How much time do I have to ask for a fair hearing and will my benefits continue?

We are in the process of updating the SNAP Advocacy Guide, so some of the information is no longer current.  In the meantime, you can read or download a pdf of the 2022 guide from www.masslegalservices.org/FoodStampSNAPAdvocacyGuide

Produced by Patricia Baker and Victoria Negus, Massachusetts Law Reform Institute
Reviewed January 2020

You can file an appeal 90 days from the date on your notice to get your appeal request to the Division of Hearings. 106 C.M.R. § 343.140(B)(1).

You can file an appeal 120 days from:

  • The date of your application when DTA failed to act on the application
  • The date DTA received a request from you and they failed to act (e.g. you asked DTA to increase your benefits because your expenses changed and DTA takes no action).
  • The date of the action DTA took when they failed to send you a notice about the action.

106 C.M.R. § 343.140(B)(2).

You can appeal a denial of correction of an underpayment within 90 days of the date of the denial. DTA should deny your request in writing. See What if DTA makes a mistake and owes me money?  You can appeal this denial even though the underpayment itself may have happened more than 90 days ago. 106 C.M.R. § 367.100.
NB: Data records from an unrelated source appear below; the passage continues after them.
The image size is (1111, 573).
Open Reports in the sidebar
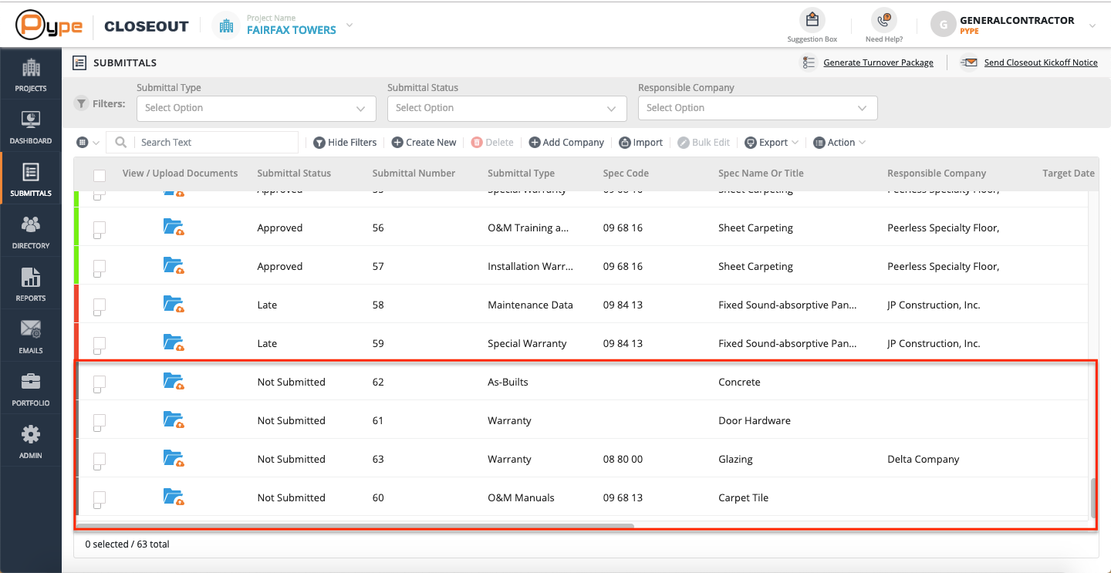pyautogui.click(x=31, y=285)
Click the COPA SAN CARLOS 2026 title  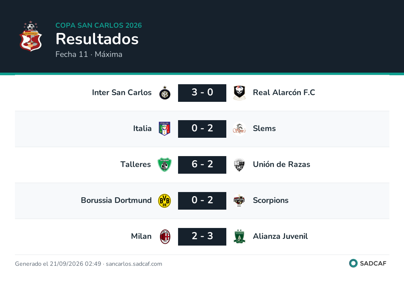99,25

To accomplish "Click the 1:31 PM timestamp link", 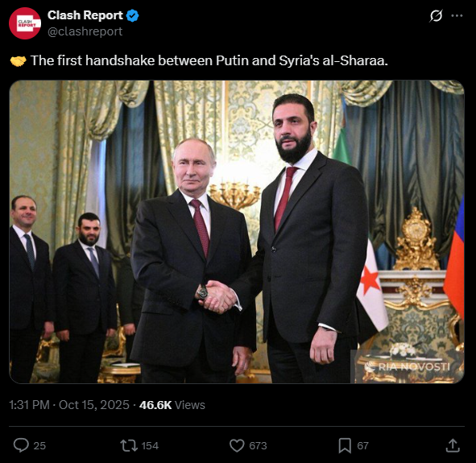I will (29, 405).
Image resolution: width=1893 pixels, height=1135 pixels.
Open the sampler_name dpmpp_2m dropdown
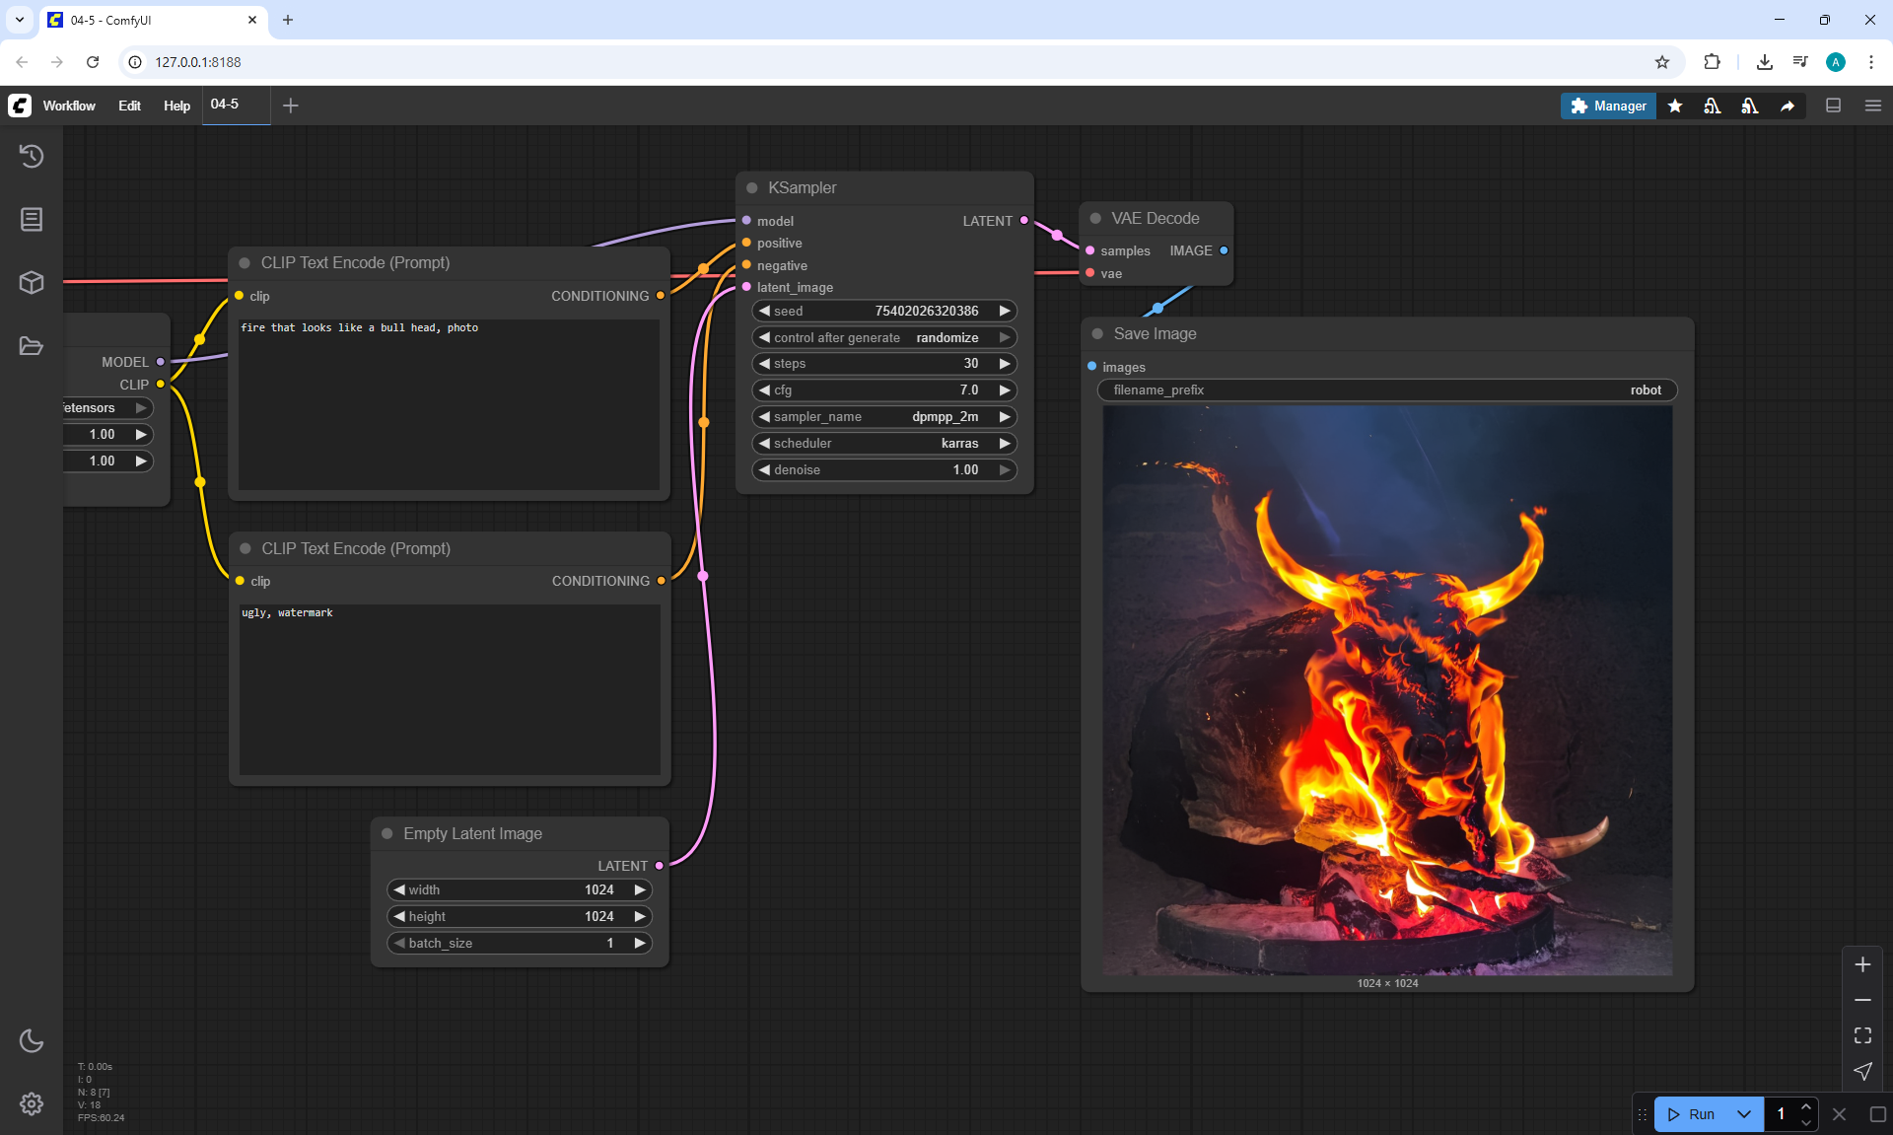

You can ask for a hearing any time during your certification period to challenge the amount of your benefits or whenever you discover an error. 106 C.M.R. § 367.100. See What if DTA makes a mistake and owes me money?

Continuing benefits pending the hearing

If your benefits are being cut off or reduced, you can keep your benefits while you are waiting for a hearing decision by making sure that the Division of Hearings timely receives your fair hearing (appeal) request. Getting benefits while you are waiting for the hearing decision is called “aid pending appeal.”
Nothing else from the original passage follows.